Fifty-two studies were included in the review (2,943 participants). All of the studies fulfilled QUADAS criteria on inclusion of an appropriate patient spectrum, avoidance of differential verification bias and reporting of withdrawals. There was potential for partial verification bias in around 25% of studies. Around 73% of studies did not report on whether the index test results were interpreted blind to the reference standard. Around 85% of studies did not report whether assessment of the reference standard was blinded to the index test.

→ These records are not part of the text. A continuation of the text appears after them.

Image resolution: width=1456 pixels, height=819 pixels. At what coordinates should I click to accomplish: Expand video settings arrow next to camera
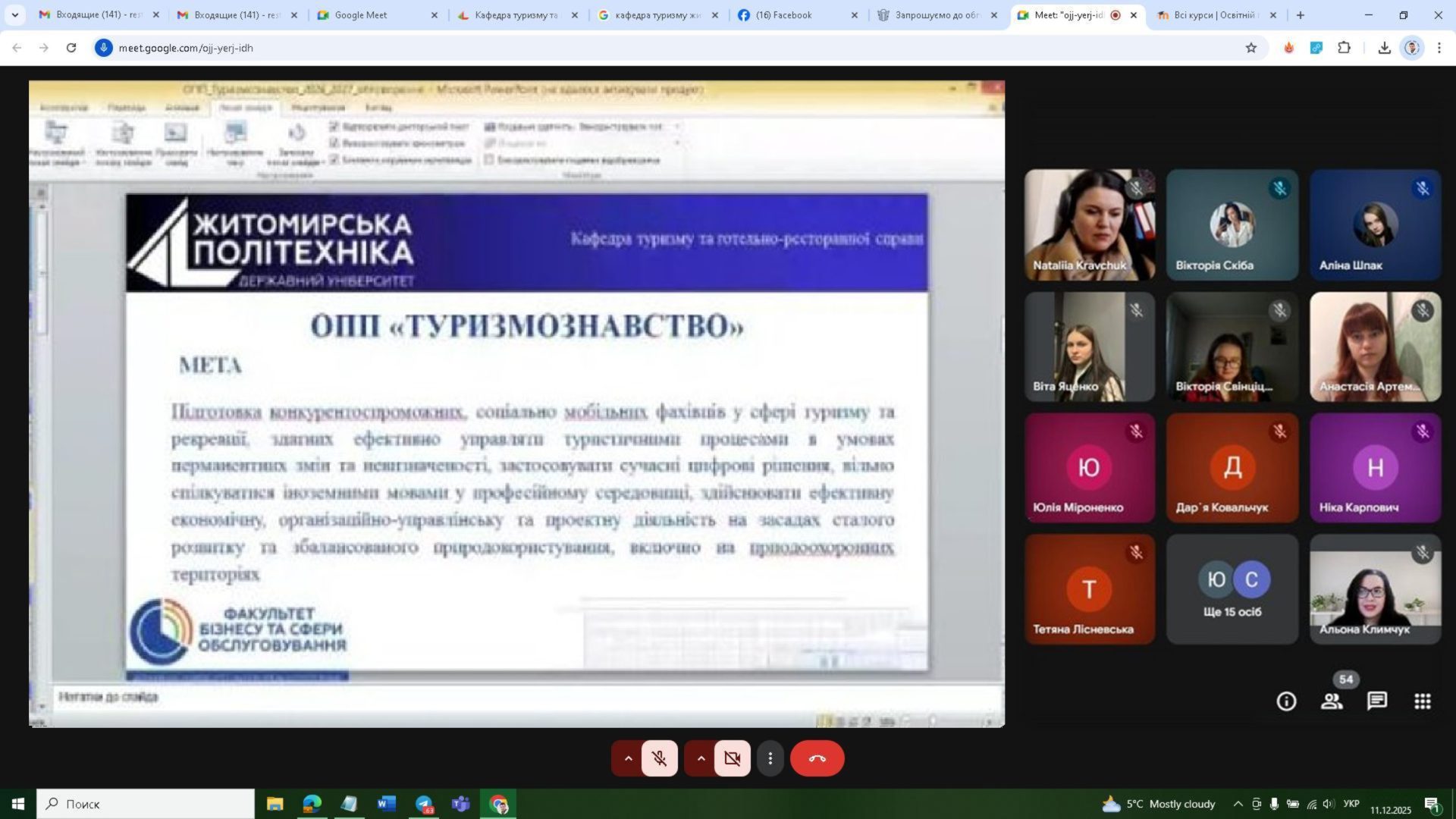[x=701, y=758]
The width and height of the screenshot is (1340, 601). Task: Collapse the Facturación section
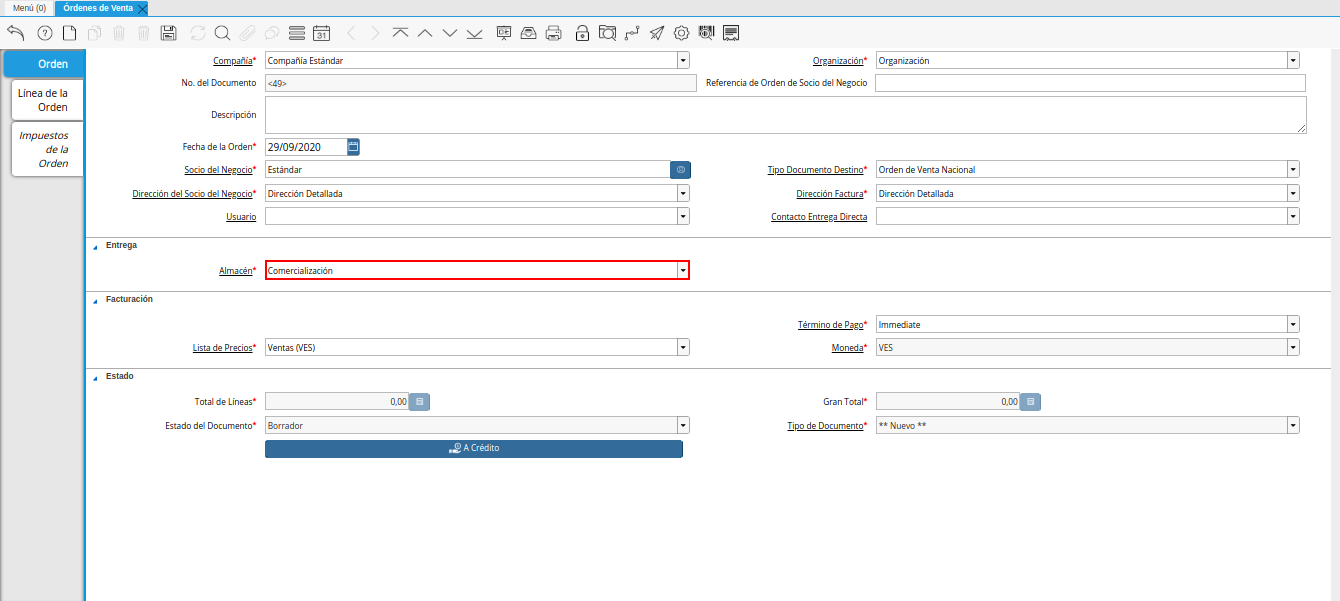tap(96, 300)

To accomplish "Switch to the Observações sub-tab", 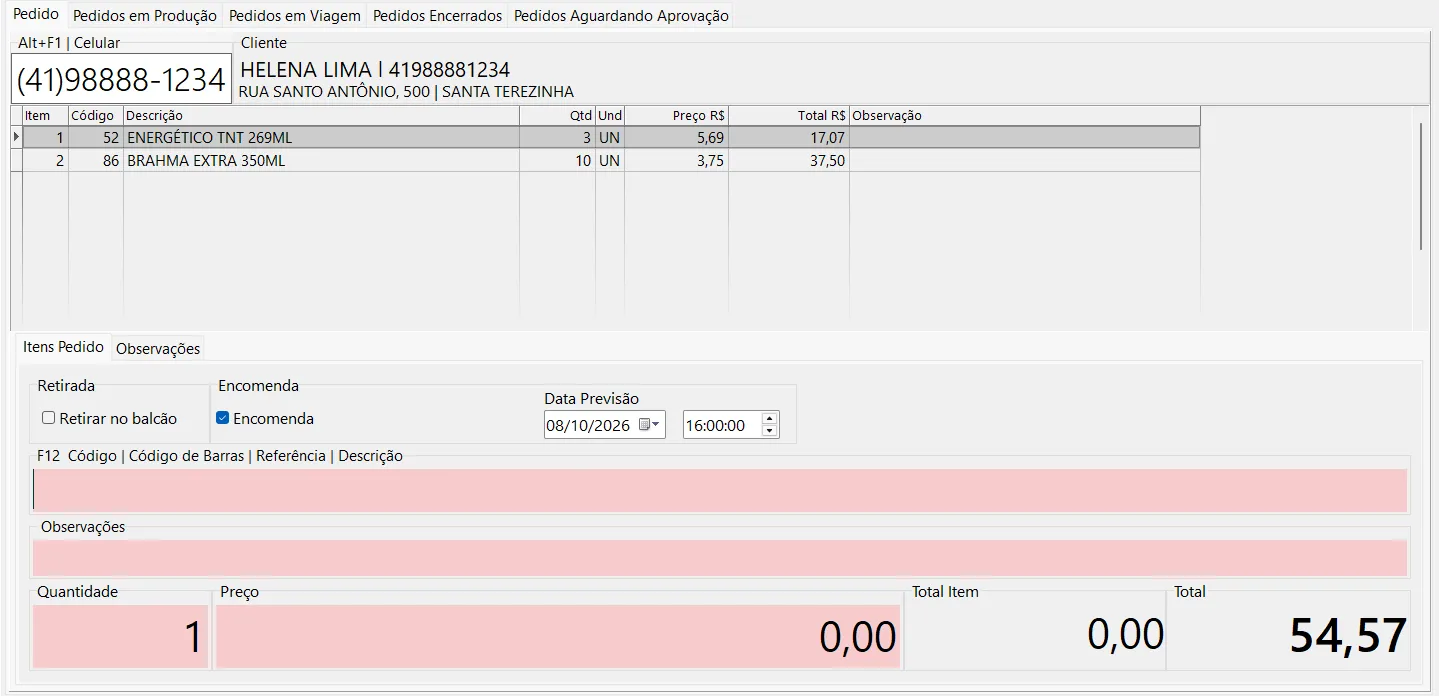I will tap(158, 349).
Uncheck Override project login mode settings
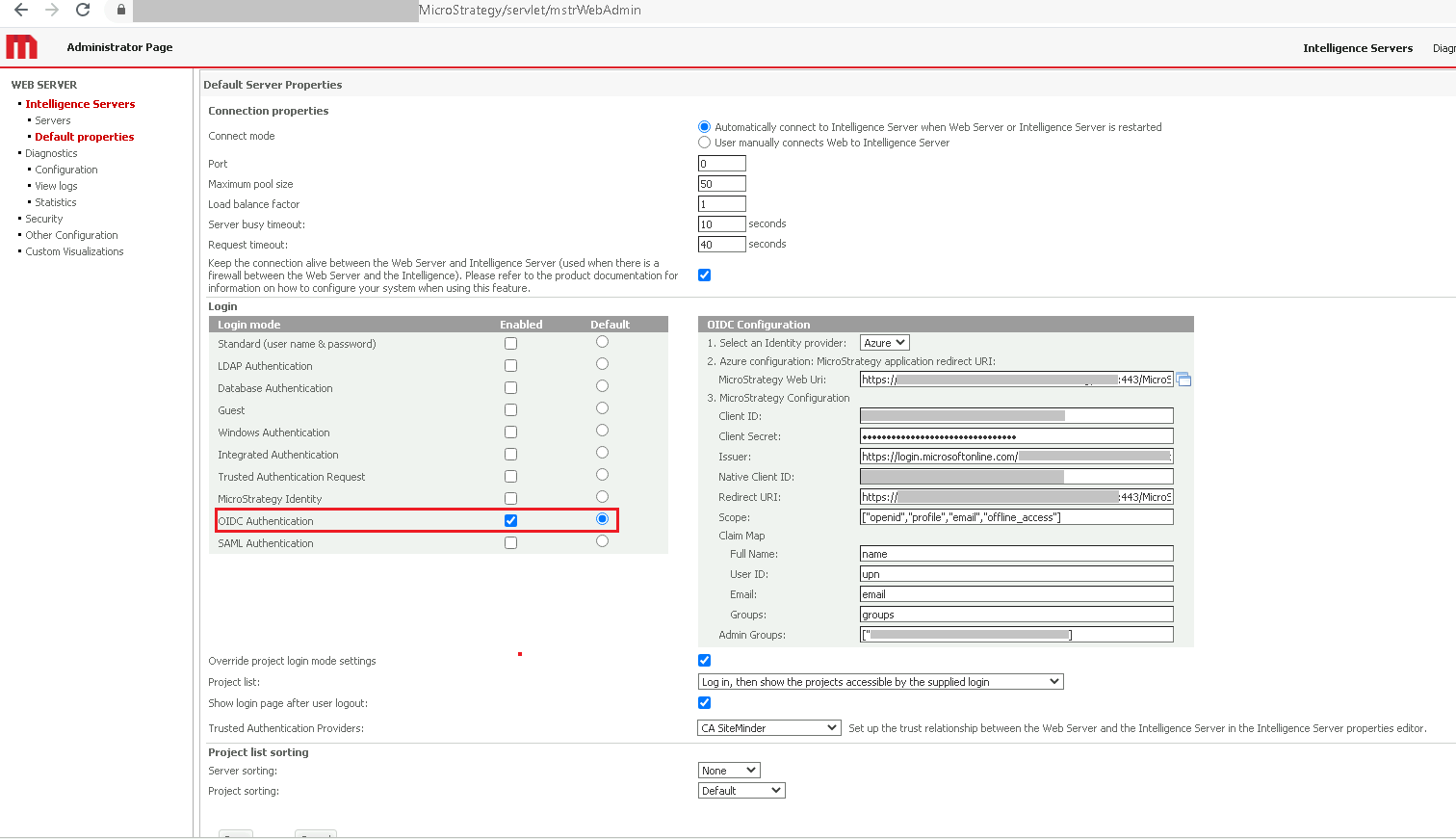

There was substantial heterogeneity in estimates of sensitivity (I2=79.5%), specificity (I2=84%) and diagnostic odds ratios (I2=67%). Type of tumour was the only variable to show a significant association with accuracy in meta-regression analysis (relative DOR 5.36, 95% CI 2.42 to 11.86). A second meta-regression was restricted to studies that used semi-quantitative scoring for immunohistochemistry and included the threshold as a covariate also found an association with tumour types. This analysis suggested that immunohistochemistry for other tumours was significantly more accurate than for brain tumours (relative DOR 4.38, 95% CI 1.82 to 10.54).
Based on pooling data in homogeneous subgroups of patients, summary estimates of sensitivity ranged from 53% (95% CI 33% to 73%) to 79% (95% CI 73% to 84%) and summary estimates of specificity ranged from 60% (95% CI 52% to 67%) to 93% (95% CI 91% to 95%).
The Egger test suggested a risk of publication bias (p=0.002).